La base delle operazioni è in provincia di Grosseto, non solo perché è da qui che proviene la famiglia di Andrea Giacomelli, che passando spesso le vacanze nella casa dei parenti ha avuto modo di apprezzare la qualità della volta celeste, ma anche perché la bassa Toscana è una delle zone d’Italia con la miglior qualità del cielo notturno e il minor tasso di inquinamento luminoso. È qui che sono stati inizialmente reclutati i “buiometristi”, prima che il progetto decollasse e finisse sulla stampa e le tv nazionali.
«Dopo una partenza quasi per caso, con un ristretto gruppo di persone, senza un soldo di finanziamento, oggi siamo arrivati a partecipare a progetti di ricerca europei, proponendo il know-how del nostro lavoro, “dal basso” ma supportato da basi scientifiche.

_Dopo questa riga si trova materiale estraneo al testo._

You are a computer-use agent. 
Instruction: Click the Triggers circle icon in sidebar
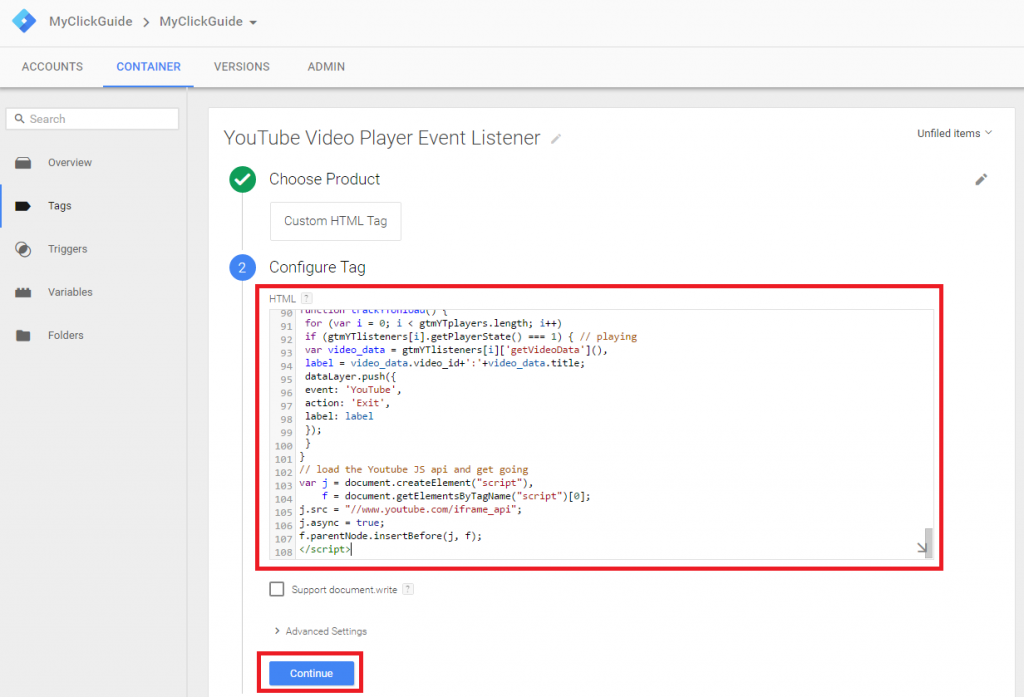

Dal 2015 la nostra BuioMetria ha ispirato progetti dell’Università di Pisa e del Cnr di Firenze, che hanno avviato un filone di ricerca sull’inquinamento luminoso e l’impatto su specie animali e piante, a cui collaboriamo. Insomma da Torniella al Cnr il passo è stato lungo», racconta Giacomelli.
E non induca in inganno che raccontato così, immaginare persone che vanno in giro a misurare il buio, possa sembrare “folklore”, perché il progetto ha anche una forte valenza scientifica. Include, infatti, il caricamento dei dati on line, la mappatura delle informazioni rilevate, la creazione di report. Prevede inoltre vari tipi di analisi spaziale, un piano di divulgazione e comunicazione che ha portato a realizzare numerosi eventi in Italia e all’estero, a rendere pubbliche le ricerche. Chi usa il Buiometro, inoltre, contribuisce alla costruzione di una mappa on line, trasmettendo dati che vengono usati per la ricerca, alimentando a sua volta attività di comunicazione, di organizzazione di eventi, in un’ottica di filiera che spazia dall’intervento di sostituzione di un singolo punto luce, alle reti internazionali di professionisti.